Twilio is a software company based in San Francisco, CA that empowers business communication through its voice, video, messaging and two-factor authentication services. Developers from companies such as Netflix, Airbnb, Lyft, and Intuit use Twilio’s cloud API to build complex communication systems that are embedded into web, mobile and desktop platforms.
With 50,000+ customers on the Twilio platform, plus hundreds of millions of end-users interacting with Twilio’s services on a regular basis, the company’s number one objective is to build trust.
“Developers and end-users have to rely on us to provide communications at scale, but also to provide highly resilient communications,” says Tyler Wells, Director of Engineering: WebRTC/SDKs at Twilio. “We have banks and customer service companies building communication using Twilio, customer service, but also nonprofits utilizing us for things like a suicide prevention hotline. Our services have to be up and available all the time.”
To maintain this trust, Twilio focuses heavily on providing and measuring operational excellence across all of its teams, services and products. A few years ago, at SIGNAL, Twilio’s annual developer conference, it announced the Operational Maturity Model or OMM, a framework that personifies operational excellence across a number of dimensions, from operations to build and test to security. To achieve “Iron Man” status, the highest level in the OMM, all teams must check off a number of criteria – including the implementation of Rollbar.
Twilio runs a large number of distributed systems over multiple AWS instances. Teams are shipping code continuously multiple times a day. As a result of running such a large-scale operation in the cloud, errors are part of the equation. Before Rollbar, the typical way for engineers to deal with errors was to log into a box or aggregate logs across multiple services to pinpoint the issue. This was time-consuming, frustrating and didn’t always provide the directional visibility to solve problems.
After learning about Rollbar in 2014, Tyler and the WebRTC/SDKs team decided to try it out to see if it would provide a better way to track and manage errors. They immediately noticed the benefits of having a tool programmatically trap these exceptions and provide rich error data in a dashboard.
Rollbar is our early warning system for errors. The worst thing that can happen is a customer writes in to the support team to say something is broken. Rollbar allows us to be ahead of our customers and to fix issues before they know something is wrong.Tyler WellsDirector of Engineering, WebRTC/SDKs
After other teams caught wind of the benefits that the WebRTC/SDK’s team was getting from Rollbar, the platforms team, which provides services for all the product teams within Twilio, decided to implement Rollbar directly into its tooling. Now every team at Twilio uses Rollbar as part of the OMM model because it not only captures errors faster and easier than ever before, but it provides directionality for how to solve issues.

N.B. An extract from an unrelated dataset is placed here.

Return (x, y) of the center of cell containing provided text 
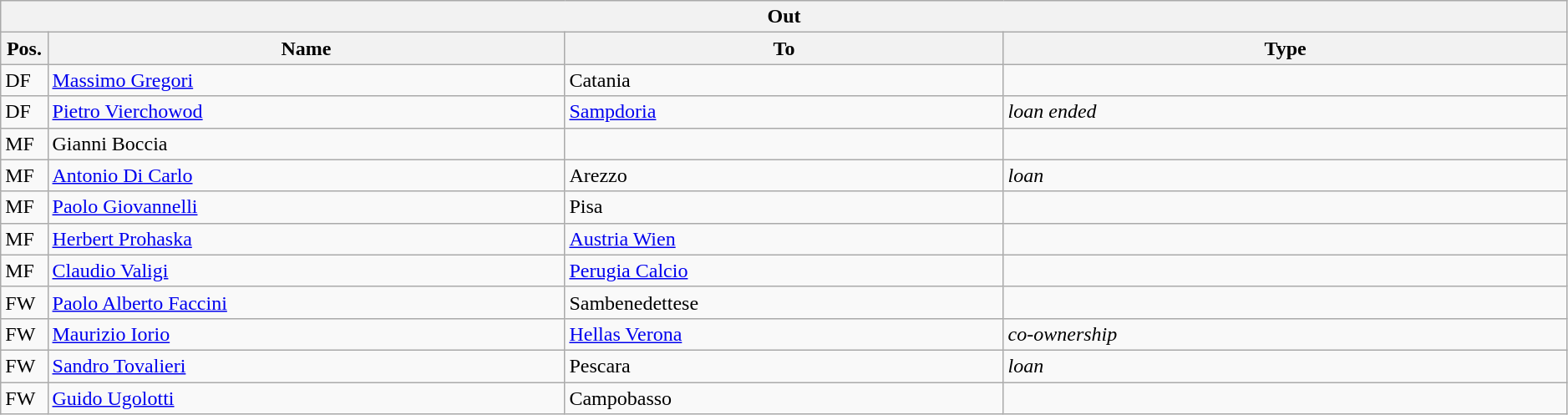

Twilio runs systems across 27 different data centers in 9 regions across the world and Rollbar helps pinpoint things like when a data center or specific region is impacted. Teams benefit from this level of visibility, says Tyler, and how easy it is to get directional data without digging into stack traces or log files.
If a tool is a burden to implement, developers won’t use it. That obviously isn’t the case with Rollbar. It’s simple to set up. And it gives us value by providing actionable exceptions, aggregation, alerting, and directionality.Tyler WellsDirector of Engineering: WebRTC/SDKs
Rollbar has provided Twilio with many benefits, but the most quantifiable metric has been its impact on Mean Time to Discovery (MTTD) for tracking and resolving issues. While there is plenty of focus on Mean Time to Recovery (MTTR), or how an error gets resolved, equally important is how fast issues are identified and whether this happens before a customer ever notices.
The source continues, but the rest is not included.